For the records below, print the lines from the line with "Click the Sector column header" through the line with "The height and width of the screenshot is (742, 764)." exactly as written; include both end lines and exclude the rest.
● ● ● ● ●
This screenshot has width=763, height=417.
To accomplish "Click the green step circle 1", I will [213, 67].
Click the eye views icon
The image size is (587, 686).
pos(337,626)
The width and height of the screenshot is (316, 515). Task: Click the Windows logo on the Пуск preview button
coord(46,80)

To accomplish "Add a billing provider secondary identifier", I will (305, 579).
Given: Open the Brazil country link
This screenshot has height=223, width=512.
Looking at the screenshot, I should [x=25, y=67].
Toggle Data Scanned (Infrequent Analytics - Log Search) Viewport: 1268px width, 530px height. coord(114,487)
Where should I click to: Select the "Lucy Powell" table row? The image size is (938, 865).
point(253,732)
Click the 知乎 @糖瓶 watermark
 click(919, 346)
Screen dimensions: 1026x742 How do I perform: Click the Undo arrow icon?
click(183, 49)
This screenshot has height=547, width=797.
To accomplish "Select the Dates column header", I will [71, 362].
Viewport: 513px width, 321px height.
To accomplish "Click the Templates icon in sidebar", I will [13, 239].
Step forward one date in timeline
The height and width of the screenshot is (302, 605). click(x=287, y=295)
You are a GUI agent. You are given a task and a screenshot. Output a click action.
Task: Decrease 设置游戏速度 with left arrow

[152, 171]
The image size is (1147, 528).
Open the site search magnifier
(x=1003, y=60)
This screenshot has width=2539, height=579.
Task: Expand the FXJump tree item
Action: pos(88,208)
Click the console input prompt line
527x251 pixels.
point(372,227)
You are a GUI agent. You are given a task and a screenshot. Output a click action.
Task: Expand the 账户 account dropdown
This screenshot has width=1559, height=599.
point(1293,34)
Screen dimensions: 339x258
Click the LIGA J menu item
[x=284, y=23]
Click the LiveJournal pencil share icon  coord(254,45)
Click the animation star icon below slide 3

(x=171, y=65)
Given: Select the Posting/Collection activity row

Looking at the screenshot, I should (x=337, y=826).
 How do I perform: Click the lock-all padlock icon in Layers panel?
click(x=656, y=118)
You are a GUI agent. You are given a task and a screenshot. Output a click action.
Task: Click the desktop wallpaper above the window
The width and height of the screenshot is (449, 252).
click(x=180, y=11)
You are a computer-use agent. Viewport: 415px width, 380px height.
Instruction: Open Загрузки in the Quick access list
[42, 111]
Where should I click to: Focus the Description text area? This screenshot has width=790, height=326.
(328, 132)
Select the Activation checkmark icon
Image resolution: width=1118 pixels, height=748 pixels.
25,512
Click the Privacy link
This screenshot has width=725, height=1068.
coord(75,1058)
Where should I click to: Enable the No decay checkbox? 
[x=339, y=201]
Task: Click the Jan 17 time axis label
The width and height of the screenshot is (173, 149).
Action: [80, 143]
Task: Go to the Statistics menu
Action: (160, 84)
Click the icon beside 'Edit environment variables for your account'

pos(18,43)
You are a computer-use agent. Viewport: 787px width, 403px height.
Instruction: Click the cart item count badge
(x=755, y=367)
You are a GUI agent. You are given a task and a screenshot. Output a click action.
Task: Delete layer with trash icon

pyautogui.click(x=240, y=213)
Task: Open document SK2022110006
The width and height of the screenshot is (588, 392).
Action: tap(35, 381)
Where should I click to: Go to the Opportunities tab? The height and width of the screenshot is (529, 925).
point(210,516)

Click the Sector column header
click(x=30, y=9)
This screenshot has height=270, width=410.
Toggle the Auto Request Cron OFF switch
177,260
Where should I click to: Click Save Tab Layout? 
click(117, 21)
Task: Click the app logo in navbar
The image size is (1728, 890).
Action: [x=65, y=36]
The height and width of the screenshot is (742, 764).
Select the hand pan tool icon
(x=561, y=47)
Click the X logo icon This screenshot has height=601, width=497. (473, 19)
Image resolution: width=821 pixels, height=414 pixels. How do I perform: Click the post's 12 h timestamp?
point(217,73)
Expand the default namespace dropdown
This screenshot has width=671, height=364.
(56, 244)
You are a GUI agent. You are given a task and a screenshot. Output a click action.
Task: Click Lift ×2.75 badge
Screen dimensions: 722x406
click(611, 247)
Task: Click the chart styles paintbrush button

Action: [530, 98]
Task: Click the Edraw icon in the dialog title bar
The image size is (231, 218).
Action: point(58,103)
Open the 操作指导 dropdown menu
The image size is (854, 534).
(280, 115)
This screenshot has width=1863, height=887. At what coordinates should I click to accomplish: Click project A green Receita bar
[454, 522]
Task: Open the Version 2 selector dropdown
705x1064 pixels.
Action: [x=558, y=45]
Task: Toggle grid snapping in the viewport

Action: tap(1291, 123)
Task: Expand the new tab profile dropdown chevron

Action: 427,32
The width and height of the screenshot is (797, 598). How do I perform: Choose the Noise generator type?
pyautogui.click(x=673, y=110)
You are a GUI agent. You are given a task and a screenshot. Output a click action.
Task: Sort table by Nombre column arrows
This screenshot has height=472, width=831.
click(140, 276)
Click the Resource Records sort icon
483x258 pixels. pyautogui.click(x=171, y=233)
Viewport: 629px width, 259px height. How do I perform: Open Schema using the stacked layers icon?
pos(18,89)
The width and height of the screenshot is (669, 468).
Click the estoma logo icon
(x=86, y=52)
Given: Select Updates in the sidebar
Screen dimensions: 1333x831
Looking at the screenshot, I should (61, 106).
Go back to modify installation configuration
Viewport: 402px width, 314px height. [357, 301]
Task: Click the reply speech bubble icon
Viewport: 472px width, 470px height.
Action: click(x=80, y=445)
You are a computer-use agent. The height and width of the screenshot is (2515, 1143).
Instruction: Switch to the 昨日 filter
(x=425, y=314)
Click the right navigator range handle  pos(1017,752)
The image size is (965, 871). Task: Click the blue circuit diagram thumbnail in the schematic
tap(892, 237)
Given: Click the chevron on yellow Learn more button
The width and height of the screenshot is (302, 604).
● ● ● ● ●
• _Response_:
Click the Sector column header
click(x=30, y=9)
This screenshot has height=270, width=410.
Toggle the Auto Request Cron OFF switch
177,260
Where should I click to: Click Save Tab Layout? 
click(117, 21)
Task: Click the app logo in navbar
The image size is (1728, 890).
Action: [x=65, y=36]
The height and width of the screenshot is (742, 764).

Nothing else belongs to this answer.